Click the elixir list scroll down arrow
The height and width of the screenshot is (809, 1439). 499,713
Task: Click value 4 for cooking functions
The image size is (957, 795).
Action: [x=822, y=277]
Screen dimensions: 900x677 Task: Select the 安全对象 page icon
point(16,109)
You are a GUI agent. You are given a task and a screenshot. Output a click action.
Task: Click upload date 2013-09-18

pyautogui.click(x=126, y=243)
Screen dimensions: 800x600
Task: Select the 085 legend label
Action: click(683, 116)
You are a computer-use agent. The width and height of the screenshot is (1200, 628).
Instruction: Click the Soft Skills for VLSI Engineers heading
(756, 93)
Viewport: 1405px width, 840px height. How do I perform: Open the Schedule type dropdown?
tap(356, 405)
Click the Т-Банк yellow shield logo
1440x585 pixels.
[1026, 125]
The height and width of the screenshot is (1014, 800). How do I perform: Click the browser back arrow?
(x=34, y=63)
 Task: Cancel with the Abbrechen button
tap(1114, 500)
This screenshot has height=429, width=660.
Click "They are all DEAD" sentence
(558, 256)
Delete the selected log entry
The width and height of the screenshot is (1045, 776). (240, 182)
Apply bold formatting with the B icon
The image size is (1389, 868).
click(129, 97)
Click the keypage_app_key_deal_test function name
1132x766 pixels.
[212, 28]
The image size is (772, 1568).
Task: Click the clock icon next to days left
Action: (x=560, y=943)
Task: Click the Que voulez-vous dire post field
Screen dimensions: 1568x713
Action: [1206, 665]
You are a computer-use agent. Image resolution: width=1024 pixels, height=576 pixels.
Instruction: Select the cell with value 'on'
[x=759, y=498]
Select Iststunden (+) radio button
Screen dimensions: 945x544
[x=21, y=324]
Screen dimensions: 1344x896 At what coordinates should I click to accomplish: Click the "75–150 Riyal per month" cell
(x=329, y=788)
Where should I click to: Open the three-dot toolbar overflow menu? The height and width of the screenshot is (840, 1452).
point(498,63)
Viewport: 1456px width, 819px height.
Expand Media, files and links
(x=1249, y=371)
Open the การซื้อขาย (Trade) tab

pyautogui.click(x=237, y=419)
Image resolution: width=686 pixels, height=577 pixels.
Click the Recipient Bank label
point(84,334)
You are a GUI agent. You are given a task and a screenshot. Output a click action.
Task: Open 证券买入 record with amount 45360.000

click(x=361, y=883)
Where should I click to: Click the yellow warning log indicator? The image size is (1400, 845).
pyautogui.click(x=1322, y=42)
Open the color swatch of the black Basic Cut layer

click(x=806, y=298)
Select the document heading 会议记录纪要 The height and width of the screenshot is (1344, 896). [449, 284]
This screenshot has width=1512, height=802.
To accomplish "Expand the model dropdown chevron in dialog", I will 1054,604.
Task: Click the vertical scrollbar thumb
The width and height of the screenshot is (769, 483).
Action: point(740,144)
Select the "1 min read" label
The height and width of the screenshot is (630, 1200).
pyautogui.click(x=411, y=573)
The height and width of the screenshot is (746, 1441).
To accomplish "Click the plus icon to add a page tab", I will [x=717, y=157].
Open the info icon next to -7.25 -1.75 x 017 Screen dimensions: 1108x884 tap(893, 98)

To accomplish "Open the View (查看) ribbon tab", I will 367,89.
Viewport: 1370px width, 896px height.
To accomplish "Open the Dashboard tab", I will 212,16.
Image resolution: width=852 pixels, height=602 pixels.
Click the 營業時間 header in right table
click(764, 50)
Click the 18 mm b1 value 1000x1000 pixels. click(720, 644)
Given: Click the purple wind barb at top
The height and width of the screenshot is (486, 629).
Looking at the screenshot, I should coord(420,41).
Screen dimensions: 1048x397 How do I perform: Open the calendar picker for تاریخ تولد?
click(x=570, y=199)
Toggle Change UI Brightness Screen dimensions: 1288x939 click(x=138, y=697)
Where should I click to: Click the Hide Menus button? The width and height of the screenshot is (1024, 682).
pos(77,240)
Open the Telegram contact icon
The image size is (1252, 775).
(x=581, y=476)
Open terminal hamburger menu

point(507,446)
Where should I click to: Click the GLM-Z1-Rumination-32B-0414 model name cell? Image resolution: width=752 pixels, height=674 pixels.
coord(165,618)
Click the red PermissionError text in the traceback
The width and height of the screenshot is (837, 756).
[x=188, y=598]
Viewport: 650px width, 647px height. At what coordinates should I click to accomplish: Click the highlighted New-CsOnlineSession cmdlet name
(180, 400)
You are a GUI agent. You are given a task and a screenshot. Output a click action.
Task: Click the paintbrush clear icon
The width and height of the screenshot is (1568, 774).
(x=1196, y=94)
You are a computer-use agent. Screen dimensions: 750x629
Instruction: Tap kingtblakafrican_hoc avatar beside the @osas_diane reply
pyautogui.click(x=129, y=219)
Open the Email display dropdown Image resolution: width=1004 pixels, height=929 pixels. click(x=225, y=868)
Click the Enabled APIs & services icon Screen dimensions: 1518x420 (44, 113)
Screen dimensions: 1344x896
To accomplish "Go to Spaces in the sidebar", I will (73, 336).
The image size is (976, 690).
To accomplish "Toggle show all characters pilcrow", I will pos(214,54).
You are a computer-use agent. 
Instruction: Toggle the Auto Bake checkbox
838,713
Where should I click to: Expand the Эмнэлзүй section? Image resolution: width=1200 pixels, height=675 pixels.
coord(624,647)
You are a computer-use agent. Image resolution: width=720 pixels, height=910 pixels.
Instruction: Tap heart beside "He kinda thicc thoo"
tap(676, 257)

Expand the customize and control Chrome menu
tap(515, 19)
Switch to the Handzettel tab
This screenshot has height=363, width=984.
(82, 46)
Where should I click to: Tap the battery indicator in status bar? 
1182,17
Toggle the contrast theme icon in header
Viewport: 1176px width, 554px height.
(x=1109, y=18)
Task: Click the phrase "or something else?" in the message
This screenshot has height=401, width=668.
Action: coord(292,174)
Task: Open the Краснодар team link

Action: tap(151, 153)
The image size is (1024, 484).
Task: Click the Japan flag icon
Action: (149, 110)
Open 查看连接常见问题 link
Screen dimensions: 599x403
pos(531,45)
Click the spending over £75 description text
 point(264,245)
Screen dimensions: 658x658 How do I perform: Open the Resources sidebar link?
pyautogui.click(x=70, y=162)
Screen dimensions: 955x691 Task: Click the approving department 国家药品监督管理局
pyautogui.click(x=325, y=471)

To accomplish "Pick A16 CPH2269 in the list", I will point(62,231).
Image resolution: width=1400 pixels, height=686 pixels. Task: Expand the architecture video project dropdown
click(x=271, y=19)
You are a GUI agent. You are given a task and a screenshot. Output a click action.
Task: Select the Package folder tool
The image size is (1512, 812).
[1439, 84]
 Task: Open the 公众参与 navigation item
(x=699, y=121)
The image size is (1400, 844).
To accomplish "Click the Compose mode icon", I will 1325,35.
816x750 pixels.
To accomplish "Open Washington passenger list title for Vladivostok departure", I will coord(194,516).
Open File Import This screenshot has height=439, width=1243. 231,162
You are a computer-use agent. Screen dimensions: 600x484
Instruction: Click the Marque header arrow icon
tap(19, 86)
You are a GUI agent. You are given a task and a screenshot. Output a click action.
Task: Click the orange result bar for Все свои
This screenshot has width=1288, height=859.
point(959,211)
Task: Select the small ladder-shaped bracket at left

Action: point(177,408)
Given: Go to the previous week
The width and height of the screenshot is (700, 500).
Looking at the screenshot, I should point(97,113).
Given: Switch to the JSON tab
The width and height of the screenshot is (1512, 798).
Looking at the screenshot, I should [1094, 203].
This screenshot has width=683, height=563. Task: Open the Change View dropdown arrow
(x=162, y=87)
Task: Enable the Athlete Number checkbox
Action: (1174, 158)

# # #

> What the task asks
Please revise all the records above by changing every "computer-use agent" to "desktop agent" and leaving everything else as it is.

> Written solution
Click the elixir list scroll down arrow
The height and width of the screenshot is (809, 1439). 499,713
Task: Click value 4 for cooking functions
The image size is (957, 795).
Action: [x=822, y=277]
Screen dimensions: 900x677 Task: Select the 安全对象 page icon
point(16,109)
You are a GUI agent. You are given a task and a screenshot. Output a click action.
Task: Click upload date 2013-09-18

pyautogui.click(x=126, y=243)
Screen dimensions: 800x600
Task: Select the 085 legend label
Action: click(683, 116)
You are a desktop agent. The width and height of the screenshot is (1200, 628).
Instruction: Click the Soft Skills for VLSI Engineers heading
(756, 93)
Viewport: 1405px width, 840px height. How do I perform: Open the Schedule type dropdown?
tap(356, 405)
Click the Т-Банк yellow shield logo
1440x585 pixels.
[1026, 125]
The height and width of the screenshot is (1014, 800). How do I perform: Click the browser back arrow?
(x=34, y=63)
 Task: Cancel with the Abbrechen button
tap(1114, 500)
This screenshot has height=429, width=660.
Click "They are all DEAD" sentence
(558, 256)
Delete the selected log entry
The width and height of the screenshot is (1045, 776). (240, 182)
Apply bold formatting with the B icon
The image size is (1389, 868).
click(129, 97)
Click the keypage_app_key_deal_test function name
1132x766 pixels.
[212, 28]
The image size is (772, 1568).
Task: Click the clock icon next to days left
Action: (x=560, y=943)
Task: Click the Que voulez-vous dire post field
Screen dimensions: 1568x713
Action: [1206, 665]
You are a desktop agent. Image resolution: width=1024 pixels, height=576 pixels.
Instruction: Select the cell with value 'on'
[x=759, y=498]
Select Iststunden (+) radio button
Screen dimensions: 945x544
[x=21, y=324]
Screen dimensions: 1344x896 At what coordinates should I click to accomplish: Click the "75–150 Riyal per month" cell
(x=329, y=788)
Where should I click to: Open the three-dot toolbar overflow menu? The height and width of the screenshot is (840, 1452).
point(498,63)
Viewport: 1456px width, 819px height.
Expand Media, files and links
(x=1249, y=371)
Open the การซื้อขาย (Trade) tab

pyautogui.click(x=237, y=419)
Image resolution: width=686 pixels, height=577 pixels.
Click the Recipient Bank label
point(84,334)
You are a GUI agent. You are given a task and a screenshot. Output a click action.
Task: Open 证券买入 record with amount 45360.000

click(x=361, y=883)
Where should I click to: Click the yellow warning log indicator? The image size is (1400, 845).
pyautogui.click(x=1322, y=42)
Open the color swatch of the black Basic Cut layer

click(x=806, y=298)
Select the document heading 会议记录纪要 The height and width of the screenshot is (1344, 896). [449, 284]
This screenshot has width=1512, height=802.
To accomplish "Expand the model dropdown chevron in dialog", I will 1054,604.
Task: Click the vertical scrollbar thumb
The width and height of the screenshot is (769, 483).
Action: point(740,144)
Select the "1 min read" label
The height and width of the screenshot is (630, 1200).
pyautogui.click(x=411, y=573)
The height and width of the screenshot is (746, 1441).
To accomplish "Click the plus icon to add a page tab", I will [x=717, y=157].
Open the info icon next to -7.25 -1.75 x 017 Screen dimensions: 1108x884 tap(893, 98)

To accomplish "Open the View (查看) ribbon tab", I will 367,89.
Viewport: 1370px width, 896px height.
To accomplish "Open the Dashboard tab", I will 212,16.
Image resolution: width=852 pixels, height=602 pixels.
Click the 營業時間 header in right table
click(764, 50)
Click the 18 mm b1 value 1000x1000 pixels. click(720, 644)
Given: Click the purple wind barb at top
The height and width of the screenshot is (486, 629).
Looking at the screenshot, I should coord(420,41).
Screen dimensions: 1048x397 How do I perform: Open the calendar picker for تاریخ تولد?
click(x=570, y=199)
Toggle Change UI Brightness Screen dimensions: 1288x939 click(x=138, y=697)
Where should I click to: Click the Hide Menus button? The width and height of the screenshot is (1024, 682).
pos(77,240)
Open the Telegram contact icon
The image size is (1252, 775).
(x=581, y=476)
Open terminal hamburger menu

point(507,446)
Where should I click to: Click the GLM-Z1-Rumination-32B-0414 model name cell? Image resolution: width=752 pixels, height=674 pixels.
coord(165,618)
Click the red PermissionError text in the traceback
The width and height of the screenshot is (837, 756).
[x=188, y=598]
Viewport: 650px width, 647px height. At what coordinates should I click to accomplish: Click the highlighted New-CsOnlineSession cmdlet name
(180, 400)
You are a GUI agent. You are given a task and a screenshot. Output a click action.
Task: Click the paintbrush clear icon
The width and height of the screenshot is (1568, 774).
(x=1196, y=94)
You are a desktop agent. Screen dimensions: 750x629
Instruction: Tap kingtblakafrican_hoc avatar beside the @osas_diane reply
pyautogui.click(x=129, y=219)
Open the Email display dropdown Image resolution: width=1004 pixels, height=929 pixels. click(x=225, y=868)
Click the Enabled APIs & services icon Screen dimensions: 1518x420 (44, 113)
Screen dimensions: 1344x896
To accomplish "Go to Spaces in the sidebar", I will (73, 336).
The image size is (976, 690).
To accomplish "Toggle show all characters pilcrow", I will pos(214,54).
You are a desktop agent. 
Instruction: Toggle the Auto Bake checkbox
838,713
Where should I click to: Expand the Эмнэлзүй section? Image resolution: width=1200 pixels, height=675 pixels.
coord(624,647)
You are a desktop agent. Image resolution: width=720 pixels, height=910 pixels.
Instruction: Tap heart beside "He kinda thicc thoo"
tap(676, 257)

Expand the customize and control Chrome menu
tap(515, 19)
Switch to the Handzettel tab
This screenshot has height=363, width=984.
(82, 46)
Where should I click to: Tap the battery indicator in status bar? 
1182,17
Toggle the contrast theme icon in header
Viewport: 1176px width, 554px height.
(x=1109, y=18)
Task: Click the phrase "or something else?" in the message
This screenshot has height=401, width=668.
Action: coord(292,174)
Task: Open the Краснодар team link

Action: tap(151, 153)
The image size is (1024, 484).
Task: Click the Japan flag icon
Action: (149, 110)
Open 查看连接常见问题 link
Screen dimensions: 599x403
pos(531,45)
Click the spending over £75 description text
 point(264,245)
Screen dimensions: 658x658 How do I perform: Open the Resources sidebar link?
pyautogui.click(x=70, y=162)
Screen dimensions: 955x691 Task: Click the approving department 国家药品监督管理局
pyautogui.click(x=325, y=471)

To accomplish "Pick A16 CPH2269 in the list", I will point(62,231).
Image resolution: width=1400 pixels, height=686 pixels. Task: Expand the architecture video project dropdown
click(x=271, y=19)
You are a GUI agent. You are given a task and a screenshot. Output a click action.
Task: Select the Package folder tool
The image size is (1512, 812).
[1439, 84]
 Task: Open the 公众参与 navigation item
(x=699, y=121)
The image size is (1400, 844).
To accomplish "Click the Compose mode icon", I will 1325,35.
816x750 pixels.
To accomplish "Open Washington passenger list title for Vladivostok departure", I will coord(194,516).
Open File Import This screenshot has height=439, width=1243. 231,162
You are a desktop agent. Screen dimensions: 600x484
Instruction: Click the Marque header arrow icon
tap(19, 86)
You are a GUI agent. You are given a task and a screenshot. Output a click action.
Task: Click the orange result bar for Все свои
This screenshot has width=1288, height=859.
point(959,211)
Task: Select the small ladder-shaped bracket at left

Action: point(177,408)
Given: Go to the previous week
The width and height of the screenshot is (700, 500).
Looking at the screenshot, I should point(97,113).
Given: Switch to the JSON tab
The width and height of the screenshot is (1512, 798).
Looking at the screenshot, I should [1094, 203].
This screenshot has width=683, height=563. Task: Open the Change View dropdown arrow
(x=162, y=87)
Task: Enable the Athlete Number checkbox
Action: (1174, 158)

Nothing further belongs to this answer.